The majority of this work was conducted during the 2.5 day AI Safety x Physics Grand Challenge (2025), run by PIBBSS, Timaeus, & Apart Research. We thank Paul Riechers for suggesting this problem (amongst many good suggestions from him and other mentors during the hackathon). More details can be found in an updated (draft) report.
LLMs have become increasingly embedded in everyday life, and yet largely remain black boxes. Fully understanding their output requires knowing whether they are at most capable of producing plausible sounding (but ultimately just stochastically chosen) answers, or if they can develop accurate and legible internal models of the world that produced their training data. A particularly concrete approach to this question was taken up in (Shai et al., 2024), which used the framework of computational mechanics to show that for specific data classes, intricate structures – known as belief state geometries, whose form is dictated by optimal prediction of the data generating process – could be easily identified in a transformer’s residual stream.

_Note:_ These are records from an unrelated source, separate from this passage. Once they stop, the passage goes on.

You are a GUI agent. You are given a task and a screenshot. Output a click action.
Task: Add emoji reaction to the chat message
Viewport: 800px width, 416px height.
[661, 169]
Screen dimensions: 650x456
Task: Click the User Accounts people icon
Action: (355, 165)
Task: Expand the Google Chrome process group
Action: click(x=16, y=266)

While the presence of these belief state geometries suggests that transformers (at least in some cases) build models of underlying data-generation processes, it remains to fully understand these beliefs. In particular:
The follow-up work (Piotrowski et al., 2025) focused on (2) and (3) (as we will below), pointing out a seeming tension: while optimal prediction requires recursively updating probability distributions after every new token in a sequence, a transformer’s attention head relies on parallelized mechanisms that process an entire context window of tokens at once. They then showed how this tension could be resolved, studying one example of a data generating process from their considered class. After writing down an ansatz for approximate next token prediction (when constrained to parallel updates), they provided evidence that an initial attention layer implemented this constrained updating and had an approximate belief state geometry associated with it. Later fully connected layers then transformed this constrained/approximate belief state geometry into the exact structure dictated by optimal prediction, as depicted in the figure below.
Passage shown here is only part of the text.